To parse HTML/XML content with Lagarto you must do just two steps:

  1. create a Lagarto parser instance by providing the HTML content; and then
  2. invoke parser using the implementation of TagVisitor:

In other words:

    LagartoParser lagartoParser = new LagartoParser(htmlContent);
    TagVisitor tagVisitor = new FooTagVisitor();

That is it!

Specifications and compatibility

Processing HTML, in general, has two phases:

  1. parsing HTML - to recognize tokens from the input content; and
  2. building DOM tree - create and organize DOM tree from the tokens.

Lagarto parser, as its name say, performs the first task. Parsing is done strictly by the HTML5 specification! We put huge effort to add all the parsing rules. So you can use Lagarto for checking if the syntax of some HTML is valid.

Lagarto parser follows HTML5 rules for parsing HTML into tokens.

Lagarto extension can also build a DOM tree; you can read more about this on the following pages.


While content is parsing, Lagarto calls various callback methods of TagVisitor. Here is the list of most important callbacks; check the javadoc for more details.

start() and end()

Invoked before and after content is parsed.


Invoked on plain text.


Invoked on HTML comment. Argument contains just comment content, without comment boundaries.


Invoked on a HTML tag: open, close or empty tag. Argument is a Tag instance, that contains further information about the tag: tag name, attributes, depth level and so on.

Tag instance is reused during visiting HTML code for better performances! The same instance is passed to all callback methods.

script(Tag, CharSequence)

Invoked on all script tags. Passed is a script Tag instance and the body.

See javadoc for other callback methods. Also, you can use EmptyTagVisitor to write your own visitors in more convenient ways.

Errors in HTML

Lagarto is very error-friendly. It will try to do its best to resolve an error and continue parsing. Every error is reported by invoking error() method of a visitor. By default, errors are written in the log as warnings.

By default, Lagarto will append the file offset where the error occurs. Optionally, by enabling property, Lagarto can calculate the real position of the error in the file: it's line and column.

The format of error position is the following: [line:column @offset]. Please note that error is not exactly at the calculated character, but somewhere near.

Writer and adapter

Lagarto may be used not only for parsing and analyzing HTML content, but also for modifying it.
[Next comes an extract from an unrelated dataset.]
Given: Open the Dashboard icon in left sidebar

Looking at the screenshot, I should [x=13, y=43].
For that purpose you can use TagWriter and TagAdapter.

TagWriter is a simple TagVisitor that writes content to some Appendable. So, if you pass TagWriter instance to parse() method the resulting code will be the same as the input HTML code.

TagAdapter is a generic adapter for underlying TagVisitor. It may be used over some e.g. TagWriter to perform some HTML transformation.
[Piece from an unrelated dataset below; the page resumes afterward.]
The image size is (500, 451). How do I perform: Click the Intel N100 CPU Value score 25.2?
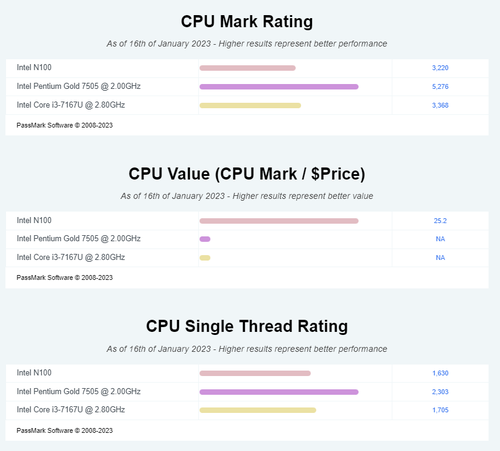tap(440, 221)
This approach allows to perform HTML modifications during just one parsing! For example, if you have 3 different adapters that modifies HTML code in some way, they all can be applied during just single content parsing.


The core parsing engine is implemented in an abstract class: LagartoParserEngine. It's purpose is to be used for creating custom or specific parsers. LagartoParser is just simple generic parser built on top of this parsing engine.


One common use of Lagarto is as servlet filter. There it may parse and modify the content before it is written to the output stream. For this purpose there is LagartoServletFilter, an abstract filter that can be overridden.


LagartoServletFilter is quite generic filter and can be used by any other parsing tool or solution. Anyhow, in most cases, the SimpleLagartoServletFilter will be enough. Here user just has to override one method to build custom LagartoParsingProcessor. Inside the implementation, user builds set of nested TagAdapters and pass it to the method invokeLagarto().

    public class AppLagartoServletFilter extends SimpleLagartoServletFilter {

        protected LagartoParsingProcessor createParsingProcessor() {
            return new LagartoParsingProcessor() {
                protected char[] parse(
                        TagWriter rootTagWriter, HttpServletRequest request) {

                    TagAdapter1 tagAdapter1 = new FooTagAdapter(rootTagWriter);
                    TagAdapter2 tagAdapter2 = new BarTagAdapter(tagAdapter1, request);

                    char[] content = invokeLagarto(tagAdapter2);
                    return content;

In above example we created Lagarto servlet filter with two content processors (i.e. tag adapters) that execute during the same single parsing operation. In other words, HTML content is parser only once, but the content is modified by two different processors. In some cases this may save time and prevent from double parsing!